What needs to be done: Would you print out every entry exactly as given?

[Opening Extracted material section]

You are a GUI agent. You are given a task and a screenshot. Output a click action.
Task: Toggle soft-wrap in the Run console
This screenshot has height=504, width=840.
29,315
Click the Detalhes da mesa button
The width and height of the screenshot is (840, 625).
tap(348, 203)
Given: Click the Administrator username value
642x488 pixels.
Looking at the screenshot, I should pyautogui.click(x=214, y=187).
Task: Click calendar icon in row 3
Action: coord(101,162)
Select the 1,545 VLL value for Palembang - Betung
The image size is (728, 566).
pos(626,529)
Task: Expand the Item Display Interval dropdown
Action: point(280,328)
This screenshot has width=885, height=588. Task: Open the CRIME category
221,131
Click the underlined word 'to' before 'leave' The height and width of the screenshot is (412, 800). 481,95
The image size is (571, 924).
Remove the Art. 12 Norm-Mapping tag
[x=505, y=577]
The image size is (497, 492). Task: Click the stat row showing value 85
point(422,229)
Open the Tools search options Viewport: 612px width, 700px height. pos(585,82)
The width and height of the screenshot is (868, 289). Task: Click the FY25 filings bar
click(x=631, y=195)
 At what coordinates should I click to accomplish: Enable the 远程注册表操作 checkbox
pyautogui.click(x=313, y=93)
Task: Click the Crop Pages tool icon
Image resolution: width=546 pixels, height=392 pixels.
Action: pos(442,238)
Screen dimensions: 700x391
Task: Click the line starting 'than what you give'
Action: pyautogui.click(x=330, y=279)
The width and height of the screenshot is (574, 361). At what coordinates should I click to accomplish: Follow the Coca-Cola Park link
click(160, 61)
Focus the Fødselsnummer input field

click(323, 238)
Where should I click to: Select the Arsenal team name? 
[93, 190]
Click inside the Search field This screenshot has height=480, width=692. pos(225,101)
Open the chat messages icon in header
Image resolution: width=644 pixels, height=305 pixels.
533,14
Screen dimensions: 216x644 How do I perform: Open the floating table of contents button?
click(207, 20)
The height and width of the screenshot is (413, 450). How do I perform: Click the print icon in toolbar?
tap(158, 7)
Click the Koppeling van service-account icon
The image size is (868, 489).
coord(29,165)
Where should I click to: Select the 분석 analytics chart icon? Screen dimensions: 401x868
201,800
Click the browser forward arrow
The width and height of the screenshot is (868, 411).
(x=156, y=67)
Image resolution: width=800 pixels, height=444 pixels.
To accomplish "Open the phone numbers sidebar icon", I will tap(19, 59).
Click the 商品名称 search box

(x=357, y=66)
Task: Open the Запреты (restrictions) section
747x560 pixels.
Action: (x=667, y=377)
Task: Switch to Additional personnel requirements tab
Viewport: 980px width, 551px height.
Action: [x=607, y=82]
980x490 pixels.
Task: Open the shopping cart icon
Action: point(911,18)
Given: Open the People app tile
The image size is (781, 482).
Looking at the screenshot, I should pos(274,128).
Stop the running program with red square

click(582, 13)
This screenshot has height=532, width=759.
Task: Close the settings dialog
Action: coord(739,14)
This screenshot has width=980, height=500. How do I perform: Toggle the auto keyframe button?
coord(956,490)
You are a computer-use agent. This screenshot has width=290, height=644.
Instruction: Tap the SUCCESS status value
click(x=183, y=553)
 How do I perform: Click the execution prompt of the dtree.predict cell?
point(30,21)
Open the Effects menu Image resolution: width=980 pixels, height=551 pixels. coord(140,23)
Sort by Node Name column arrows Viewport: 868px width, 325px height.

[Closing Extracted material section]

Answer section:
You are a GUI agent. You are given a task and a screenshot. Output a click action.
Task: Toggle soft-wrap in the Run console
This screenshot has height=504, width=840.
29,315
Click the Detalhes da mesa button
The width and height of the screenshot is (840, 625).
tap(348, 203)
Given: Click the Administrator username value
642x488 pixels.
Looking at the screenshot, I should pyautogui.click(x=214, y=187).
Task: Click calendar icon in row 3
Action: coord(101,162)
Select the 1,545 VLL value for Palembang - Betung
The image size is (728, 566).
pos(626,529)
Task: Expand the Item Display Interval dropdown
Action: point(280,328)
This screenshot has width=885, height=588. Task: Open the CRIME category
221,131
Click the underlined word 'to' before 'leave' The height and width of the screenshot is (412, 800). 481,95
The image size is (571, 924).
Remove the Art. 12 Norm-Mapping tag
[x=505, y=577]
The image size is (497, 492). Task: Click the stat row showing value 85
point(422,229)
Open the Tools search options Viewport: 612px width, 700px height. pos(585,82)
The width and height of the screenshot is (868, 289). Task: Click the FY25 filings bar
click(x=631, y=195)
 At what coordinates should I click to accomplish: Enable the 远程注册表操作 checkbox
pyautogui.click(x=313, y=93)
Task: Click the Crop Pages tool icon
Image resolution: width=546 pixels, height=392 pixels.
Action: pos(442,238)
Screen dimensions: 700x391
Task: Click the line starting 'than what you give'
Action: pyautogui.click(x=330, y=279)
The width and height of the screenshot is (574, 361). At what coordinates should I click to accomplish: Follow the Coca-Cola Park link
click(160, 61)
Focus the Fødselsnummer input field

click(323, 238)
Where should I click to: Select the Arsenal team name? 
[93, 190]
Click inside the Search field This screenshot has height=480, width=692. pos(225,101)
Open the chat messages icon in header
Image resolution: width=644 pixels, height=305 pixels.
533,14
Screen dimensions: 216x644 How do I perform: Open the floating table of contents button?
click(207, 20)
The height and width of the screenshot is (413, 450). How do I perform: Click the print icon in toolbar?
tap(158, 7)
Click the Koppeling van service-account icon
The image size is (868, 489).
coord(29,165)
Where should I click to: Select the 분석 analytics chart icon? Screen dimensions: 401x868
201,800
Click the browser forward arrow
The width and height of the screenshot is (868, 411).
(x=156, y=67)
Image resolution: width=800 pixels, height=444 pixels.
To accomplish "Open the phone numbers sidebar icon", I will tap(19, 59).
Click the 商品名称 search box

(x=357, y=66)
Task: Open the Запреты (restrictions) section
747x560 pixels.
Action: (x=667, y=377)
Task: Switch to Additional personnel requirements tab
Viewport: 980px width, 551px height.
Action: [x=607, y=82]
980x490 pixels.
Task: Open the shopping cart icon
Action: point(911,18)
Given: Open the People app tile
The image size is (781, 482).
Looking at the screenshot, I should pos(274,128).
Stop the running program with red square

click(582, 13)
This screenshot has height=532, width=759.
Task: Close the settings dialog
Action: coord(739,14)
This screenshot has width=980, height=500. How do I perform: Toggle the auto keyframe button?
coord(956,490)
You are a computer-use agent. This screenshot has width=290, height=644.
Instruction: Tap the SUCCESS status value
click(x=183, y=553)
 How do I perform: Click the execution prompt of the dtree.predict cell?
point(30,21)
Open the Effects menu Image resolution: width=980 pixels, height=551 pixels. coord(140,23)
Sort by Node Name column arrows Viewport: 868px width, 325px height.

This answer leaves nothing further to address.